▶ _PROBLEM TO WORK ON_
Your answer should be the lines below from the one with "[Facebook] (123, 1124)" to the one with "Screenshot is 768x1604.", both included, given again exactly and with nothing added.

▶ _LISTED ENTRIES_

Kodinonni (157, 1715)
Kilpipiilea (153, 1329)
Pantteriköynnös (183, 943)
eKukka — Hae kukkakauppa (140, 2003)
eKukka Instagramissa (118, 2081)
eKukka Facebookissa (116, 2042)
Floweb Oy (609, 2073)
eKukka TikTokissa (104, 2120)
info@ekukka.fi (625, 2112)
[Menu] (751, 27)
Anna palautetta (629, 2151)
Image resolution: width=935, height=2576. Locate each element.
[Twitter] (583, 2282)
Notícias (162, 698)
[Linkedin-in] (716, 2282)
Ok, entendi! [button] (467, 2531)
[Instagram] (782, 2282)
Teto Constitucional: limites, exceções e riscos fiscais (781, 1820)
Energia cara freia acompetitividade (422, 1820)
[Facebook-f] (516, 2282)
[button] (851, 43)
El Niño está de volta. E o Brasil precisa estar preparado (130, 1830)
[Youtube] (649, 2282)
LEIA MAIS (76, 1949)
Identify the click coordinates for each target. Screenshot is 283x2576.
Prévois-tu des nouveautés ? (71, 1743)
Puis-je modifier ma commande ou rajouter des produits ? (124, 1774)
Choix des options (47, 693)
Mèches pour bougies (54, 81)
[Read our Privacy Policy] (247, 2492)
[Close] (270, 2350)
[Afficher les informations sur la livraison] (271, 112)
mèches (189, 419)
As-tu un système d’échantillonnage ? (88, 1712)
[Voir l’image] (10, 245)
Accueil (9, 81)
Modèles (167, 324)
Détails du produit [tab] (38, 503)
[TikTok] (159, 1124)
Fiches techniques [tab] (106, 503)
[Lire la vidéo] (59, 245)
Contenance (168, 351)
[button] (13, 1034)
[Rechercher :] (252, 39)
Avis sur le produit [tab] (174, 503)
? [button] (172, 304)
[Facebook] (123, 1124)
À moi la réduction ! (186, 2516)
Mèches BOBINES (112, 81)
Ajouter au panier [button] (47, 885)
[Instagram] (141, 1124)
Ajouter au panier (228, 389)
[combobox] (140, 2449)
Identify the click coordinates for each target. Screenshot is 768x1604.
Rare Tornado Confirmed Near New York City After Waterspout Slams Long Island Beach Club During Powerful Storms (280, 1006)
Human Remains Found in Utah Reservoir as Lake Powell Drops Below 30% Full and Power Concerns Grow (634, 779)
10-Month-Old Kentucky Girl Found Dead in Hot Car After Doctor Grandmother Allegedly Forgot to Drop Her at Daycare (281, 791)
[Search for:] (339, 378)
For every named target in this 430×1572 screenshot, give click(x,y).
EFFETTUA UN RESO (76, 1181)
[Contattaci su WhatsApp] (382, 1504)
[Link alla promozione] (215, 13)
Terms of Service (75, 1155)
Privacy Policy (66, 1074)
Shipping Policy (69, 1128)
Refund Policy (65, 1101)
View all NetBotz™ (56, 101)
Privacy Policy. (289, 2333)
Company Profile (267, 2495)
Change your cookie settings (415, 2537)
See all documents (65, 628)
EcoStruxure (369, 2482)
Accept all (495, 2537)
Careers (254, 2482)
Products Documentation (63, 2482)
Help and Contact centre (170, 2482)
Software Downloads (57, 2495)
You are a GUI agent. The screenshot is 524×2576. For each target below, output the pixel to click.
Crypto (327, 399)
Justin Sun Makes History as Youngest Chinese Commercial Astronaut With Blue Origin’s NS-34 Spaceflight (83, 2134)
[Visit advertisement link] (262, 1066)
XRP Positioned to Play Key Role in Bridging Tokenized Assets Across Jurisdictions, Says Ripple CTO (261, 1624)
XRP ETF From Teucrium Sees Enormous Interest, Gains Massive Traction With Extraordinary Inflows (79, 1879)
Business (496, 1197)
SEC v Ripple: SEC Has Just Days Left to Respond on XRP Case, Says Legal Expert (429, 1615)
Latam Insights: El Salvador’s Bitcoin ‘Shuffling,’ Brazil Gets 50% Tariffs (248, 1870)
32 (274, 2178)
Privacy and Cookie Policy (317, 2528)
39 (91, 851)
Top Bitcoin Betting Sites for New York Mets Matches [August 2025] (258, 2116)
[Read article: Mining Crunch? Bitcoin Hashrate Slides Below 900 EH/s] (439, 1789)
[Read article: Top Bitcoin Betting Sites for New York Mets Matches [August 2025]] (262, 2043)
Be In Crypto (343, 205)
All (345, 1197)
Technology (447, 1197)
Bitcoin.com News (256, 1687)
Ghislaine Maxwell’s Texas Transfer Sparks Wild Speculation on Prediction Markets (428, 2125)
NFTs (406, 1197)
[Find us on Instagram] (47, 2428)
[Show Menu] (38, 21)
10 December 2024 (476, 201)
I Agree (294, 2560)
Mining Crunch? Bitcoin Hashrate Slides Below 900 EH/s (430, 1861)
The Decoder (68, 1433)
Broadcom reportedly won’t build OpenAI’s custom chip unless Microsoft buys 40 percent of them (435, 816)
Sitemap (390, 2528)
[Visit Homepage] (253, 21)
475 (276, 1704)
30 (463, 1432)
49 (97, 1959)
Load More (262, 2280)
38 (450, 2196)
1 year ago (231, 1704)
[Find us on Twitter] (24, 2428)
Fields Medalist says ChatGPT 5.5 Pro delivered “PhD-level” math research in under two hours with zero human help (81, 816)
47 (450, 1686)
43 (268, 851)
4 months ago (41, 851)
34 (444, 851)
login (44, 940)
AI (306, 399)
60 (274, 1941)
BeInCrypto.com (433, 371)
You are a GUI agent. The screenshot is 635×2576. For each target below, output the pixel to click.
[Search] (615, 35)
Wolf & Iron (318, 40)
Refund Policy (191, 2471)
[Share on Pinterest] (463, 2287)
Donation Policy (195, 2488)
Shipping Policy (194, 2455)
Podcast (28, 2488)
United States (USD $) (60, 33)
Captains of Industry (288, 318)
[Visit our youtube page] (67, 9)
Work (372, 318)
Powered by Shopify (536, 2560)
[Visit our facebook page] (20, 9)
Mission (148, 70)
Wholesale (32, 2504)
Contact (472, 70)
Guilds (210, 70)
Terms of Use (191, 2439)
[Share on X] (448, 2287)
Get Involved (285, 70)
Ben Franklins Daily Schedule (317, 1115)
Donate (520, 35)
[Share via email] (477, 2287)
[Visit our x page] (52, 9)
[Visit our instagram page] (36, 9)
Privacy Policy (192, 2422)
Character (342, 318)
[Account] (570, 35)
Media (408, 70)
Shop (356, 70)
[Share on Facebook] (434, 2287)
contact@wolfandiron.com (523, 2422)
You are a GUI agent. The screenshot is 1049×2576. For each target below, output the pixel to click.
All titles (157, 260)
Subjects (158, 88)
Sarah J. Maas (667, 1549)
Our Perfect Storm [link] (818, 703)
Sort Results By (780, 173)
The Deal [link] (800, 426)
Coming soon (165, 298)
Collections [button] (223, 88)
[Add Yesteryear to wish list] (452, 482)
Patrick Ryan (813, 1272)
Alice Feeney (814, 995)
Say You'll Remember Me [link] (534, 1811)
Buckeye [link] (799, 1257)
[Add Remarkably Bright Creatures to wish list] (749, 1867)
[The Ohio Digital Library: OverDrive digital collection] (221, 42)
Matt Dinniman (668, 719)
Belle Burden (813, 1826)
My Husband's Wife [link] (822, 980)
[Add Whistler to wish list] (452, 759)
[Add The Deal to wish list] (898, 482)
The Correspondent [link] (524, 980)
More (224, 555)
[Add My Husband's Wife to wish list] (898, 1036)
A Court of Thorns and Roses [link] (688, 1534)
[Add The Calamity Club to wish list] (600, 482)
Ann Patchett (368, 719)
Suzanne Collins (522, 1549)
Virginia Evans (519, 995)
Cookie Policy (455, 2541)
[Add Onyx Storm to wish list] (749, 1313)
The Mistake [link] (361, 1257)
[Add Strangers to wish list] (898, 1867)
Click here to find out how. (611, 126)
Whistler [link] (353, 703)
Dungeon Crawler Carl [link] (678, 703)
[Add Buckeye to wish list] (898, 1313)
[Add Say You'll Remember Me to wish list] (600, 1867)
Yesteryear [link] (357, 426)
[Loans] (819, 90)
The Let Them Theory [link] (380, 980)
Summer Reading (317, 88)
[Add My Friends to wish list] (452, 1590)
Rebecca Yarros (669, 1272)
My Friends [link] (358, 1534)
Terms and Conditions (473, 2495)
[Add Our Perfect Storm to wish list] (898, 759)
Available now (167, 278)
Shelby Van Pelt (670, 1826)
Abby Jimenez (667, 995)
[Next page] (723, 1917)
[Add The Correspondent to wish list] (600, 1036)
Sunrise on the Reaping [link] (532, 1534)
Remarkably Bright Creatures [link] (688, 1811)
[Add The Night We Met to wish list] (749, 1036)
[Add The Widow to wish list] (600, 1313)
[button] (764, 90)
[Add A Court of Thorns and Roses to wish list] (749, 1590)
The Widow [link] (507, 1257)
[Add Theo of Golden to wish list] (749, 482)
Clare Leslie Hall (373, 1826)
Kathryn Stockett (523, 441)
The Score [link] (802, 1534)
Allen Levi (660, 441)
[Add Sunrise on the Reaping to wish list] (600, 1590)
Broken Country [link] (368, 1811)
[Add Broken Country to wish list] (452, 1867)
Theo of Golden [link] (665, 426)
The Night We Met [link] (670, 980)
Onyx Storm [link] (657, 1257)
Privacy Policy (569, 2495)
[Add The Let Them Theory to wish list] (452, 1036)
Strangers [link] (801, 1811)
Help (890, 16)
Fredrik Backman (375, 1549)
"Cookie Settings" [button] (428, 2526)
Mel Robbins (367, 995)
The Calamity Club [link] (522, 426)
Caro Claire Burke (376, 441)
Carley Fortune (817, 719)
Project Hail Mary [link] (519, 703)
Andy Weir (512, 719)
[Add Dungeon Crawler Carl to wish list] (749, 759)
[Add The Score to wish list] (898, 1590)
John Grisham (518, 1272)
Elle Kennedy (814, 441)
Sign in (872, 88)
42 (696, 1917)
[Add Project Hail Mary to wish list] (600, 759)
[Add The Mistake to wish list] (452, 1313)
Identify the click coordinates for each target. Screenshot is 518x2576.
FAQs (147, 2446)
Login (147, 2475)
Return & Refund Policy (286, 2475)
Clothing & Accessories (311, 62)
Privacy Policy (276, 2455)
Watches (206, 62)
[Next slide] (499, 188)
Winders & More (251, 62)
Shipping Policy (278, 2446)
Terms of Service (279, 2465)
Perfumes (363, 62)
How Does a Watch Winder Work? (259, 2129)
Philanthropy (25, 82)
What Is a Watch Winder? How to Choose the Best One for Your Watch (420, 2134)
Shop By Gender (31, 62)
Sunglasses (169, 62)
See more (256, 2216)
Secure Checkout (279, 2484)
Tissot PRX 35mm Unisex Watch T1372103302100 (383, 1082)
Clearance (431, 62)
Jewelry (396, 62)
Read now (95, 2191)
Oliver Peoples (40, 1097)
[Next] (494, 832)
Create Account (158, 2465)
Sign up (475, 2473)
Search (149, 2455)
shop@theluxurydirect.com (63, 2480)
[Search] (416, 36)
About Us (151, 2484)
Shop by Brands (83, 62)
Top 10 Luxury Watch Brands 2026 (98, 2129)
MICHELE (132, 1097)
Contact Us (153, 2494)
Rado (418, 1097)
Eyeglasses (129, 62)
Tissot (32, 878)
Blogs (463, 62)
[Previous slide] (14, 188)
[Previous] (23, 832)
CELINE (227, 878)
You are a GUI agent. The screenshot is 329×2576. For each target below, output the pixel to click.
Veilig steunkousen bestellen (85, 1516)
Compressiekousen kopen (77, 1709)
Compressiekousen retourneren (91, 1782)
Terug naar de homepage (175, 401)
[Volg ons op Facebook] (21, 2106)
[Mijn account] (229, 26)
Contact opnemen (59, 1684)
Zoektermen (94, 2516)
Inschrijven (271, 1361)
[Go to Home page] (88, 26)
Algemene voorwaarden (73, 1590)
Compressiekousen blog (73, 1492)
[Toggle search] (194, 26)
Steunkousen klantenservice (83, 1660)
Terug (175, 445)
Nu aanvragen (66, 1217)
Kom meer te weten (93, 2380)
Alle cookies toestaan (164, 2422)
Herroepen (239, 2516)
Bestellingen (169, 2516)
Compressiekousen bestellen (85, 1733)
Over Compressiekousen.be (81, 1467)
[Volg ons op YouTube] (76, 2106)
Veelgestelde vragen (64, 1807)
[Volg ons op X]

▶ _SOLVED PROBLEM_
[Facebook] (123, 1124)
À moi la réduction ! (186, 2516)
Mèches BOBINES (112, 81)
Ajouter au panier [button] (47, 885)
[Instagram] (141, 1124)
Ajouter au panier (228, 389)
[combobox] (140, 2449)
Identify the click coordinates for each target. Screenshot is 768x1604.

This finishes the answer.